--- Task set ---
1. List every specific year (not decade) mentioned in the text on Tom Simpson.
2. In the text on Tom Simpson, rewrite the paragraph beginning "Tom Simpson was born in County Durham" as a short bulleted list that keeps its main facts.

--- Provided passage ---
An iconic cyclist of the 1960s, Tom Simpson had a unique drive and ability. He was the first British cyclist to become a major cycling star winning the World Championship in 1965. Tragically, Simpson died during the 1967 Tour de France whilst climbing Mont Ventoux. Even more shocking was the revelation that Simpson had packets of amphetamines in his back pocket, and the use of drugs had been a contributory factor to his untimely death.
Tom Simpson – Early Life
Tom Simpson was born in County Durham, the youngest child of a coal miner in 1937. The family later moved to Nottingham where Tom became interested in cycling. He competed in time trials, road races and on the track. It was on the track where he had his first taste of international success; he won a bronze medal in the 1956 Olympics as part of Great Britain’s team pursuit squad.
In April 1959, he felt he needed to travel abroad to try and win a place in a professional cycling team. (At the time the domestic British scene offered little for an aspiring professional cyclist. He left for Brittany, where he raced in amateur races and also met his future wife Helen Sherburn.
Life as a Pro Cyclist
After winning a couple of amateur races he was offered a contract with Rapha Geminiani Team, who also had British cyclist Brian Robinson on the squad.
By 1960 he completed his first Tour de France, finishing a very creditable 29th.

--- Records from a data source ---

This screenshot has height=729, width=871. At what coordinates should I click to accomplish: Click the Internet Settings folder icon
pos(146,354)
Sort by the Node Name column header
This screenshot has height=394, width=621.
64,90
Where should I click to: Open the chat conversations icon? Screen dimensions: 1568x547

--- Solutions to each task ---
1. 1965, 1967, 1937, 1956, 1959, 1960

2.
- Born in County Durham in 1937, the youngest child of a coal miner
- Became interested in cycling after the family moved to Nottingham
- Raced in time trials, road races and on the track
- First international success came on the track: a bronze medal at the 1956 Olympics in Great Britain's team pursuit squad